The news that Repsol YPF has been approached by Chinese companies seeking to buy or take interests in the majority of its upstream assets is something of a mixed blessing for the Spanish group.
On the one hand, Repsol has been trying for years to extract itself from the horrible mess of Argentine politics that embroils YPF, and the prospect of a well-funded buyer that is not too concerned about short-term returns coming along to pay a good price for the unwanted business seems like a godsend.
On the other hand, YPF provides about 60 per cent of Repsol’s production. The parallel approach from CNOOC, if consummated, would presumably mean surrendering even more control over oil and gas reserves.
So what would the future for Repsol look like without YPF?
Analysts’ reaction to the prospect of a deal has generally been favourable. At Collins Stewart, Gordon Gray said:
YPF has been a drag on Repsol’s performance over a prolonged period in two senses: 1) the Argentine fiscal regime has severely hampered profitability due to weak gas prices, high oil export duties and difficulties passing through retail price increases; and 2) falling E&P volumes, mainly as a result of the lack of attractiveness of investment…. In our view a significant lowering of Repsol’s stake has made sense for some while – the main issue to us has always been the difficulty of finding a buyer with a reasonable offer.
Neil Beveridge at Sanford Bernstein similarly believes the deal makes good sense for Repsol, and explains why CNPC might be prpeared to pay an attractive price:
The maturity of these onshore oil and gas assets plays to PetroChina’s strength as they have shown they are a competent onshore operator who have acquired considerable expertise in enhanced oil recovery through domestic experience in fields such as Daqing. It is possible that
CNPC/PetroChina could unlock significant value from this acquisition through employing EOR techniques. The key questions are what price PetroChina will pay and whether the Argentinean government will approve any acquisition. We believe Repsol’s 85.1% net share [of YPF] to be worth $11bn to $13bn
That said, there is the vexing question for Repsol of what it would do without YPF, with $10bn or so in the bank but oil and gas production only 40 per cent of what it is today. Output from the non-YPF assets, in countries such as Libya, has been rising at about 5 per cent per year, while production in Argentina has been falling by about 3 per cent. Repsol also has good positions in the deep waters off Brazil, currently the world’s most exciting area for oil exploration. But surrendering all of YPF’s production would still look like a step backwards.
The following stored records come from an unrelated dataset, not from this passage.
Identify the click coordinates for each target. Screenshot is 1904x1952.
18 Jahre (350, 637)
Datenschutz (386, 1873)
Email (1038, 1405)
Repsol has an excellent position in the Spanish refining and marketing business, but all western European petrol markets will grow only slowly, if at all. Many international oil companies such as ExxonMobil and Royal Dutch Shell have been getting out of their European downstream activities.
That could be where the CNOOC deal comes in. What better way to cheer up investors troubled by Repsol’s lack of growth prospects than an alliance with one of those aggressive, ambitious Chinese companies that are coming out to take over the world? And what better way could there be to fund huge capital commitments and exploit political contacts with emerging markets? The CNPC deal, if it happens, will surely make the CNOOC deal more likely.